Data Warehouse Sync
  • 12 Minutes To Read

Data Warehouse Sync


If you want to sync all historical and future data from Customer.io to your Data Warehouse, you can use our Data Warehouse Sync feature. For a limited, future-only set of data, you can use Reporting Webhooks and/or a product like Stitch.

Our Data Warehouse Sync exports individual parquet files to an Amazon S3 or Google Cloud Storage bucket that you host. We attempt to sync every 15 minutes, though actual sync intervals and processing times may vary. When syncing large data sets, or Customer.io experiences a high volume of concurrent sync operations, it can take up to several hours to process and export data. This feature is not intended to sync data in real time.

The exported parquet files include the following types of Customer.io data: Deliveries, Metrics, Subjects, Outputs, and People (see definitions below). Each file will contain new rows for any data that has changed since the last export.

During the first sync, complete historical data is backfilled for Deliveries, Metrics, Subjects, and Outputs. However, any People who have been deleted or suppressed prior to the first sync will NOT be included in the People file export and the historical data in the other export files will be anonymized for the deleted and suppressed People.

Once the parquet files are in your S3 or GCS bucket, you can import them into data platforms like Fivetran or data warehouses like Redshift, BigQuery, and Snowflake.

Data Definitions:

  • Deliveries. Email, push, SMS, slack, and webhook records.
  • Metrics. The various events that occur to each delivery (e.g. sent, opened).
  • Subjects. The unique workflow journeys that people take through Campaigns and API Triggered Broadcasts.
  • Outputs. The unique steps within each workflow journey.
  • People. For compliance purposes, a list of people IDs, as well as whether a person has been deleted or suppressed.
  • Attributes. A record of changes to profile attributes over time.

Data warehouse v2 changes

We've updated the data warehouse feature to v2. This update includes:

  • Support for transactional messages (as transactional_message_id) in the Deliveries schema.
  • A fix for an issue that caused missing rows in Subjects and Outputs data. As a result of this bug, data warehouse v1 no longer supports Subjects or Outputs data.

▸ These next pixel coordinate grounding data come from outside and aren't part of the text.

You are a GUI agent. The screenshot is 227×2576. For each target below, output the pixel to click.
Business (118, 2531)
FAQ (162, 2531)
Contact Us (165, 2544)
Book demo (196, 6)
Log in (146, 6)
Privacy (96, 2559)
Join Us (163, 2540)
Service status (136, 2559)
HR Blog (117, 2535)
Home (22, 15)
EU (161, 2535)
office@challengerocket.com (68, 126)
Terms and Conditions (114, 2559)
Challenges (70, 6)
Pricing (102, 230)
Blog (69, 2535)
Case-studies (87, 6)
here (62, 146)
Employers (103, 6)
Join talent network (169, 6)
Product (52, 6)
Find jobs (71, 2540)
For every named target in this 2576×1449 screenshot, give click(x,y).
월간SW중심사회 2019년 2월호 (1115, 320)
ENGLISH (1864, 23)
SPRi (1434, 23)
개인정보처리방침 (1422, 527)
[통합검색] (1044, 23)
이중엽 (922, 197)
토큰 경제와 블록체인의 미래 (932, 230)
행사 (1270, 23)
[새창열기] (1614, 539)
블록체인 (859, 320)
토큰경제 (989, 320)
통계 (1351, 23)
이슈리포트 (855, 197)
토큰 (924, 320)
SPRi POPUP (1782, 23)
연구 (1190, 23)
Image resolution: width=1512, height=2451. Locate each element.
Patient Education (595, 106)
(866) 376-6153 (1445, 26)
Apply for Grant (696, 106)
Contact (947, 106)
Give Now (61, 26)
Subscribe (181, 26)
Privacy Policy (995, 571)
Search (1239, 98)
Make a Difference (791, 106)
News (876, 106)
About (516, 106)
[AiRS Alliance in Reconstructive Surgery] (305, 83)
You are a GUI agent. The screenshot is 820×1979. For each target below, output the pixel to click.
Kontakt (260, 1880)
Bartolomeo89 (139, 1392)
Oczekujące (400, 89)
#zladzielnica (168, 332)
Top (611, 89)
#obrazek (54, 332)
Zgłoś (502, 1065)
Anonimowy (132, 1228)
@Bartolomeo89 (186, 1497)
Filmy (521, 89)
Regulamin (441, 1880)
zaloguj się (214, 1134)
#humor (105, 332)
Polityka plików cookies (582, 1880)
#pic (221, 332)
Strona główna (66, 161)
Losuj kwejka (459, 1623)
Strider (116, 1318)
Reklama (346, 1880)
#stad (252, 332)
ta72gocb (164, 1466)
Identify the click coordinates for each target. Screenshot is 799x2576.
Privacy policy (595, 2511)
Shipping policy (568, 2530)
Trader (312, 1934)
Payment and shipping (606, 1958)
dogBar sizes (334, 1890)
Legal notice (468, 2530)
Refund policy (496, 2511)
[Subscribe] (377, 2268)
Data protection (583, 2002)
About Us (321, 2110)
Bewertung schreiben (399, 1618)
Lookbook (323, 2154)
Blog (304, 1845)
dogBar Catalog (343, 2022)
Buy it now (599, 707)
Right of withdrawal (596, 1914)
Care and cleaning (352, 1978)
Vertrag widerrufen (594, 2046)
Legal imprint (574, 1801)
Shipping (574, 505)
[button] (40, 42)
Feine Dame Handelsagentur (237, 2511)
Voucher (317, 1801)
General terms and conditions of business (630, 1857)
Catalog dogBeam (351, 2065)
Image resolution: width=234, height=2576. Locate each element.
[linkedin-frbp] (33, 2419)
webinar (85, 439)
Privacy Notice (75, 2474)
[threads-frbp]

If you used our initial data warehouse release, we recommend updating to the v2 implementation. However, you can continue using our original data warehouse sync feature if you don't use:

  • Subjects and/or Outputs data
  • Transactional messages.

Update from data warehouse sync v1 to v2

  1. Update your ingestion logic to recognize new v2 filenames.
    • v1: <name>_<workspace_id>_<sequence>.parquet
    • v2: <name>_v2_<workspace_id>_<sequence>.parquet
  2. Update your ingestion logic to accept the new fields for Subjects, Outputs, and Deliveries. For Subjects and Outputs, the schemas are similar, but the formats of subject_id and output_id fields have changed.
  3. Truncate your historical Subjects and Outputs tables (ie delete any existing rows). When you update, we will send you all of your Subjects and Outputs data from the beginning of your history using the new schema.
  4. Contact Customer.io and confirm that you're ready to update to v2.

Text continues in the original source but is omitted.